May 5 is special day set aside to recognize churches’ ‘legacy’ adults

By Grace Thornton
The Alabama Baptist

Eileen Mitchell can think of one after the other in rapid fire. The church member who has brought flowers from her garden to place in the church each Sunday for the past 17 years. The person who has been tutoring for more than 20 years in the church’s after-school program. The man who’s been a greeter for more than four decades.

The legacy of the church goes on because of their service and that’s why a special day is on the calendar May 5 to honor the church’s older adults, said Mitchell, who leads senior adult ministry for the Alabama Baptist State Board of Missions.

“People forget the behind-the-scenes service that older adults provide,” she said. “In addition those long-term members help us remember our past.”

And remembering the past can propel churches forward to continue to serve their communities, Mitchell said.

Churches have so many ways they can honor these “legacy” members, she said, and it doesn’t have to be celebrated on May 5. A breakfast or luncheon, gift cards to lunch at a local restaurant or a fellowship time with the church staff could be ways to show them appreciation.

The children of the church could also prepare cards to give to each older adult, or church staff could recognize them during the service based on their age, their length of membership or their length of service.

Kenny Hoomes, associate pastor for spiritual maturity/senior adults at First Baptist Church, Montgomery, says that’s what he does on Senior Adult Day, but he lets people in the congregation choose if they’re going to self-identify.

“Since many people will not admit to being a senior I simply ask, ‘If you consider yourself a senior adult, please stand,’” he said. “This places the burden on the individual rather than asking for people of a certain age to stand.”

Commitment to the church

Mitchell suggested churches consider changing the name of the day too, if they would prefer. Members of the Baby Boomer generation, of which Mitchell says she’s a part, aren’t always a fan of being called “senior adults,” she explained.
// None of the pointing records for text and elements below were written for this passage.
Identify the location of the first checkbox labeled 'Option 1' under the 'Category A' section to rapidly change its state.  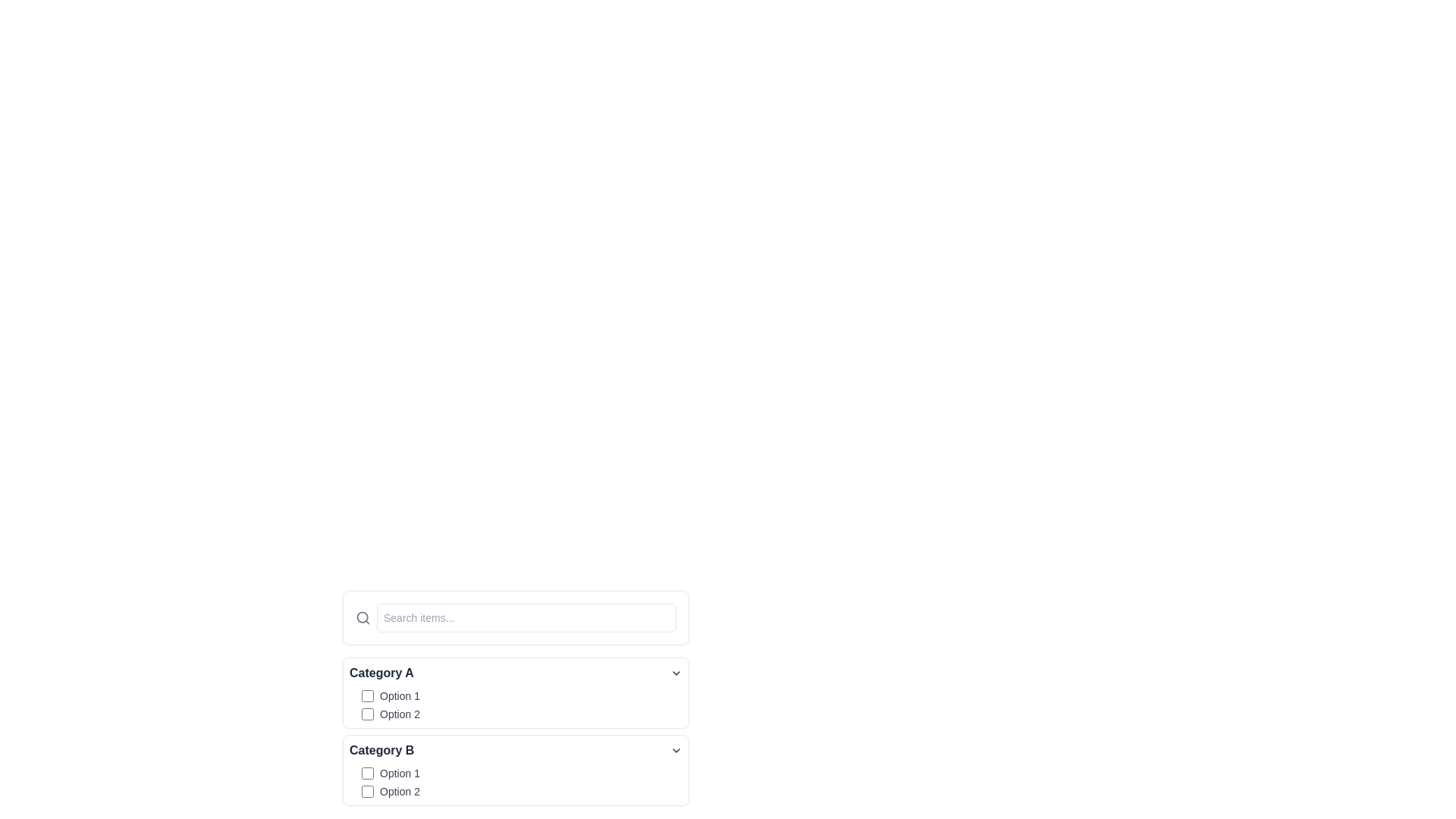
(367, 696).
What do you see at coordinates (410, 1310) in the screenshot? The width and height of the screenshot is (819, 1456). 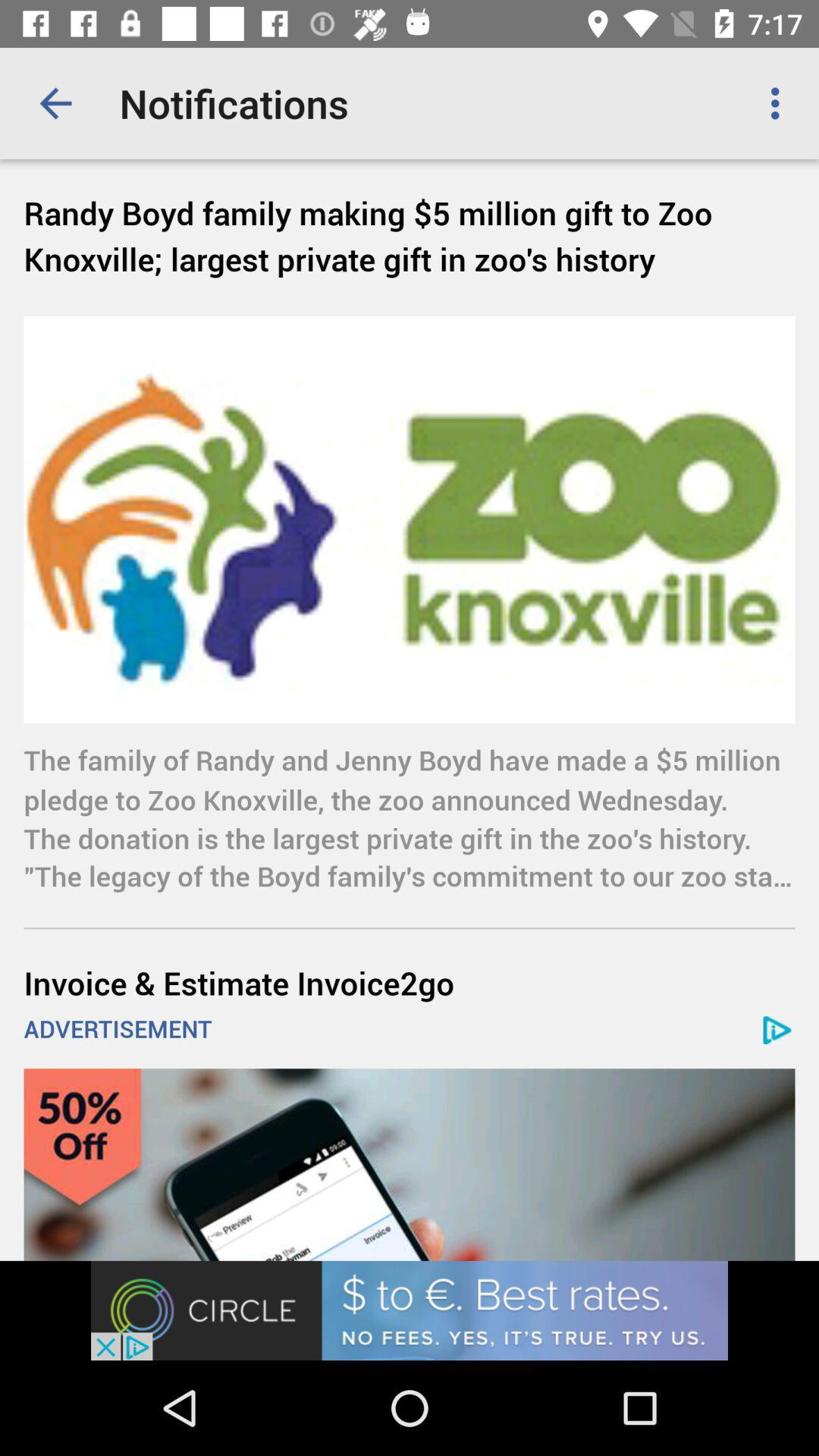 I see `open advertisement` at bounding box center [410, 1310].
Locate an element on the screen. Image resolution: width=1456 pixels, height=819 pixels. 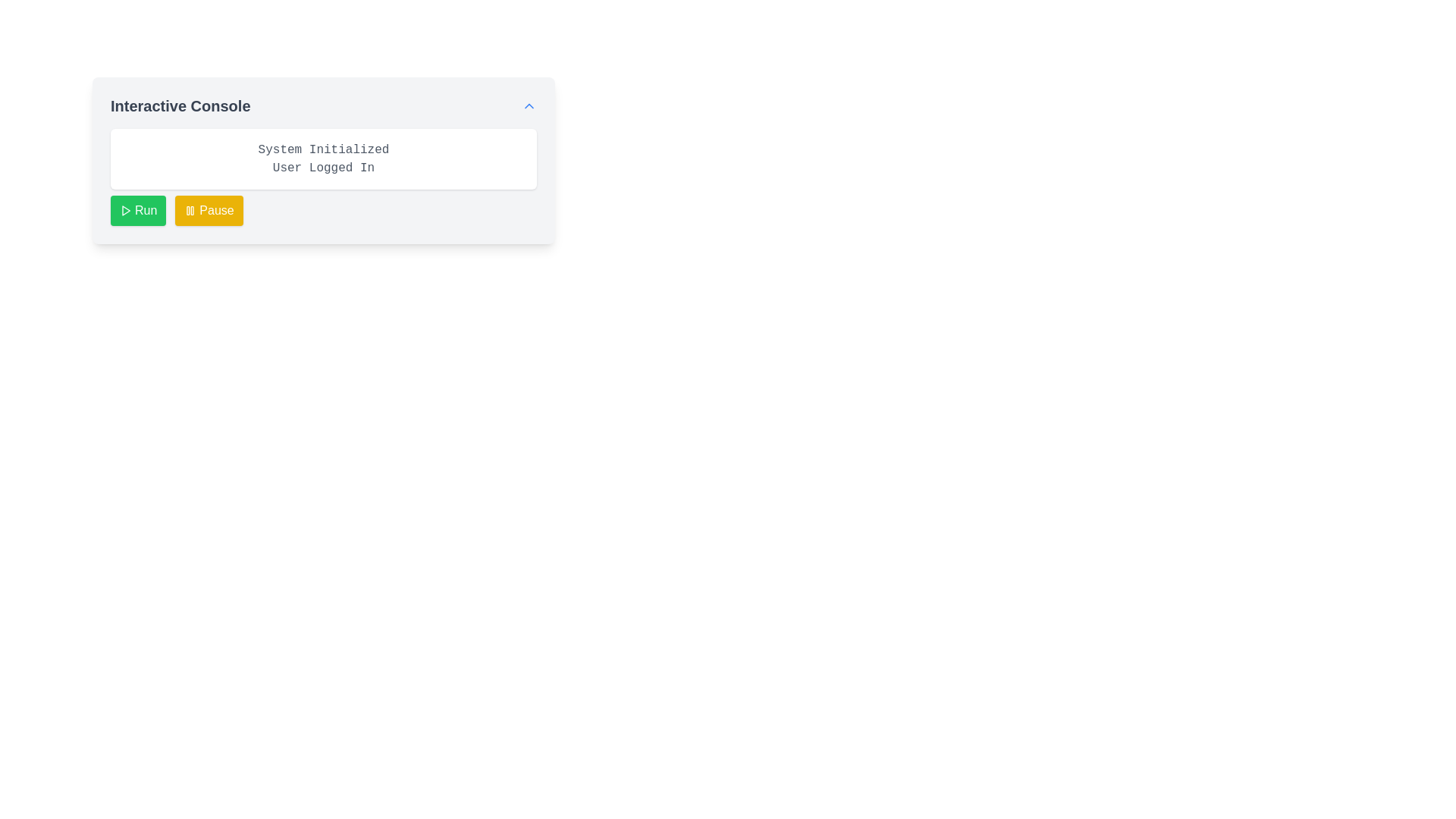
the static text element that indicates the login status, displaying 'User Logged In.' is located at coordinates (323, 168).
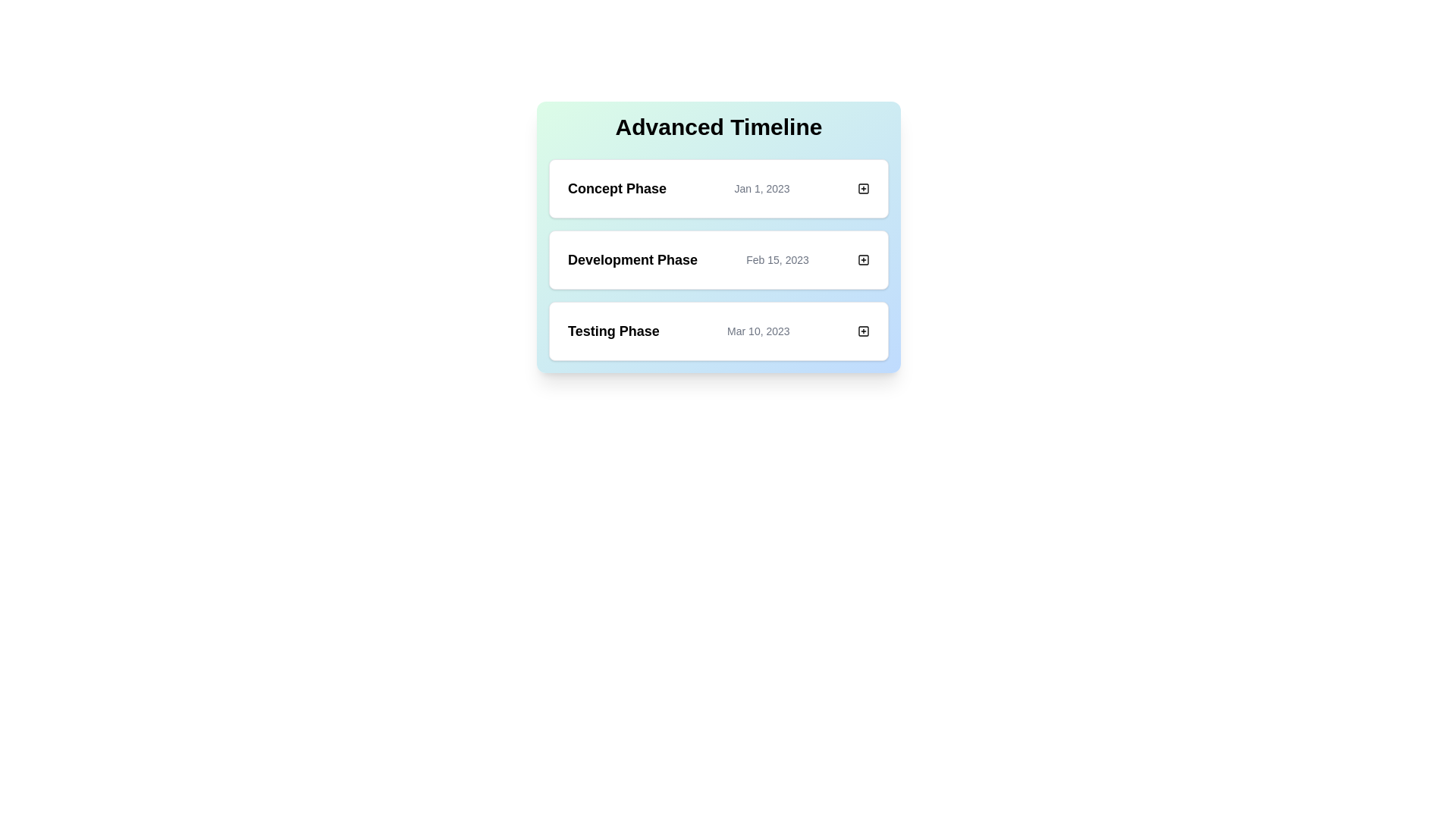 This screenshot has height=819, width=1456. What do you see at coordinates (718, 188) in the screenshot?
I see `the first card in the vertical timeline structure labeled 'Advanced Timeline'` at bounding box center [718, 188].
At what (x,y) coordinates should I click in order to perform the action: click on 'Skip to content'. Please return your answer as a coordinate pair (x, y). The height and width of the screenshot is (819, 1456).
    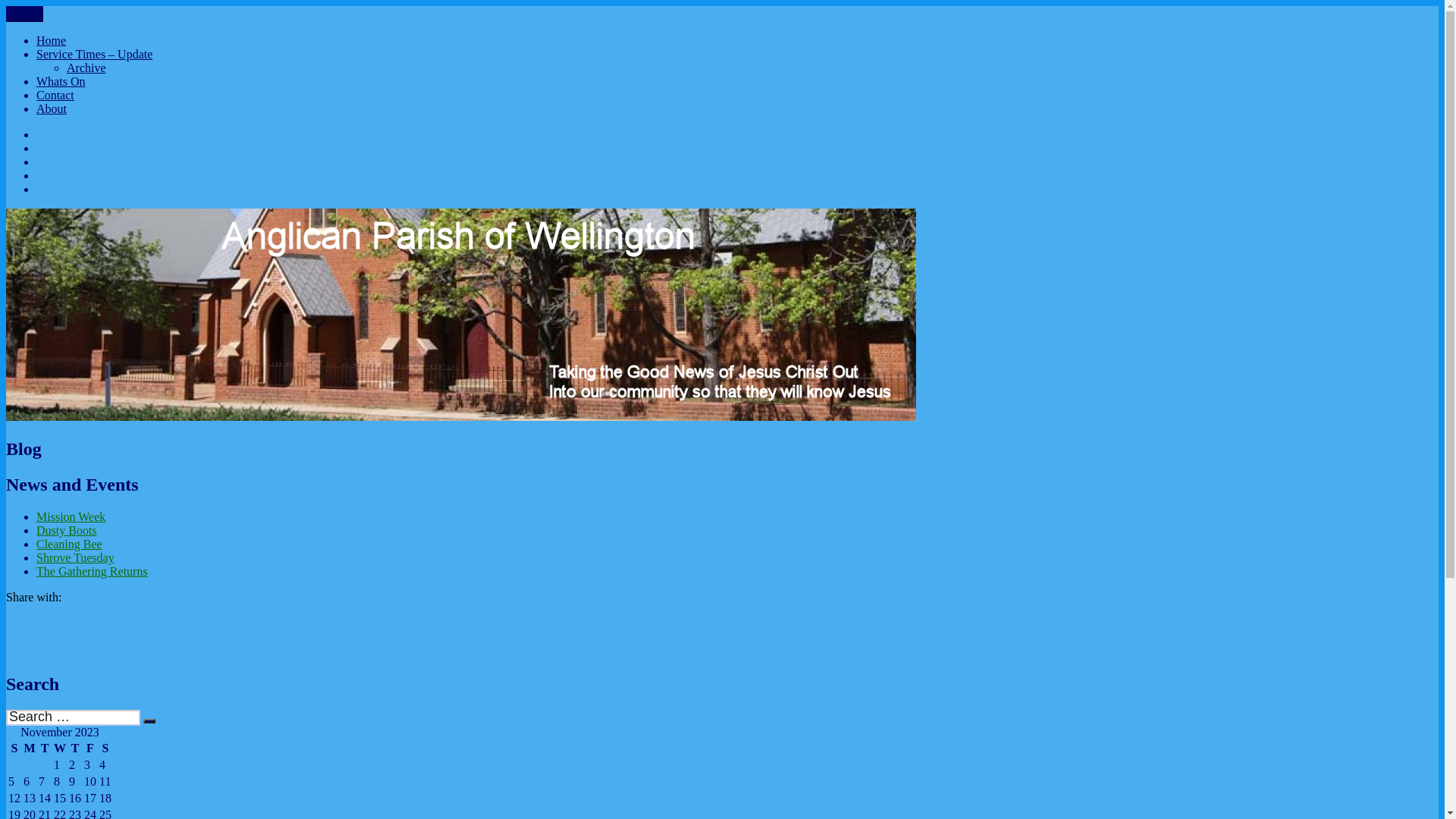
    Looking at the image, I should click on (5, 5).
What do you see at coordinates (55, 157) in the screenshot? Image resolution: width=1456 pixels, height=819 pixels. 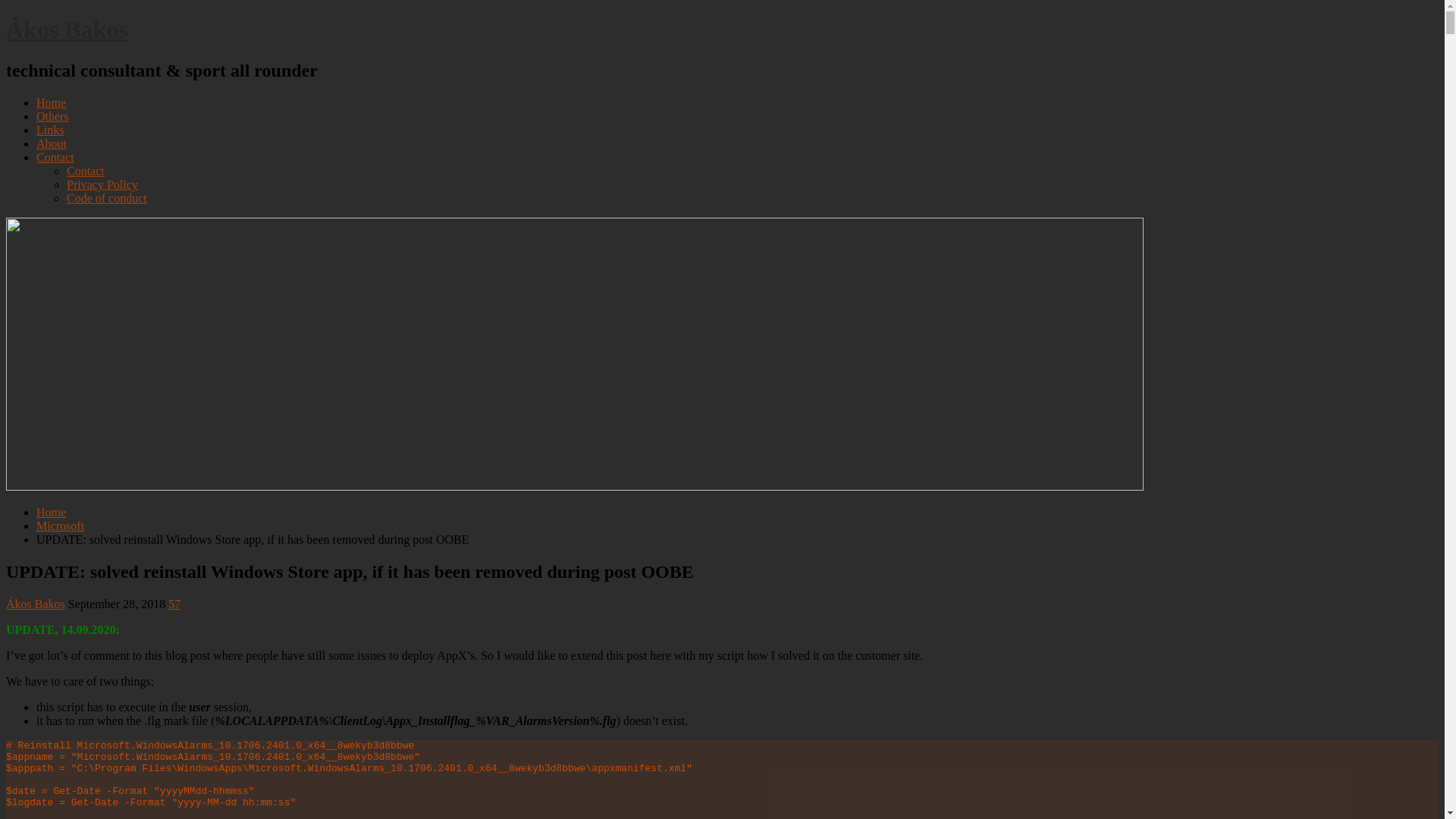 I see `'Contact'` at bounding box center [55, 157].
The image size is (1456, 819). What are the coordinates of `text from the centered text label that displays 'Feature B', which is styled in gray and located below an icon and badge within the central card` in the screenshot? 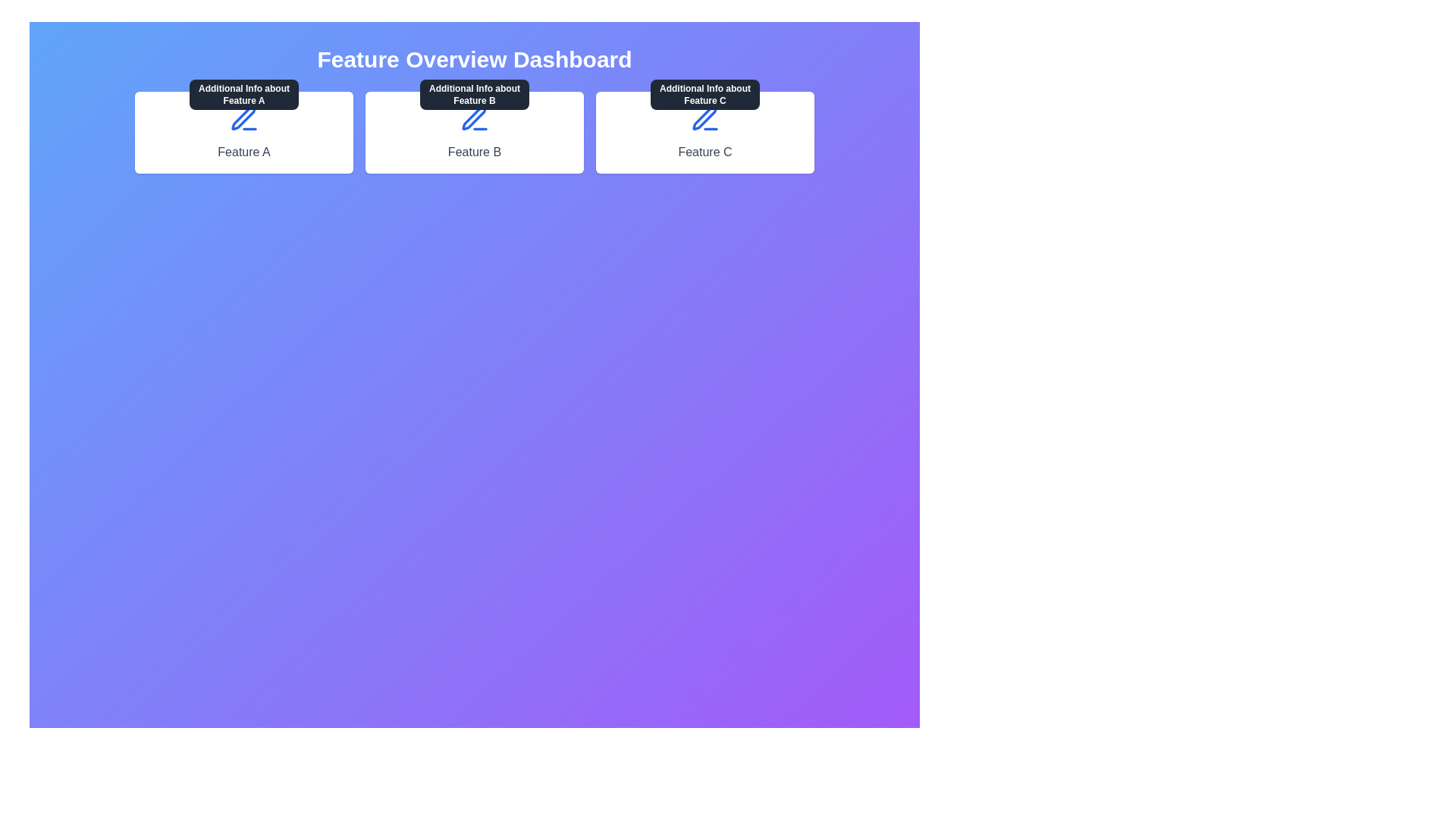 It's located at (473, 152).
Some churches might call it something else, like Legacy Sunday or Day of Gratitude.

“The significance is that older adults are appreciated for their service and commitment to the church body,” Mitchell said.

Hoomes agreed. 

“We all stand on tall shoulders when we think of where we are in life,” he said. “And when we think of leaders we have known some senior adult comes to mind. Maybe that person was a parent, a grandparent or a Sunday School teacher.”

The day is a way of thanking them for leading their church to Jesus, Hoomes said. First, Montgomery, holds its special service every year on the third Sunday in May, and in addition to having a recognition time they involve the church’s senior adult choir and ask older members to be the soloist and deacon of the day.

Eloise Crossley, senior adult director for First Baptist Church, Jacksonville, says they do something similar — they have a senior adult choir lead worship and they put flowers in the sanctuary to honor legacy adults who have passed away.

They also host a banquet and entertainment to honor their church’s senior adults.

“Senior adults have worked in God’s kingdom work for a long time,” Crossley said. “Some senior adults are deacons, teachers and ushers, and some serve on many committees of the church or work with Gideons, Sav-A-Life or Meals on Wheels. They are still our strong workers for Kingdom work.”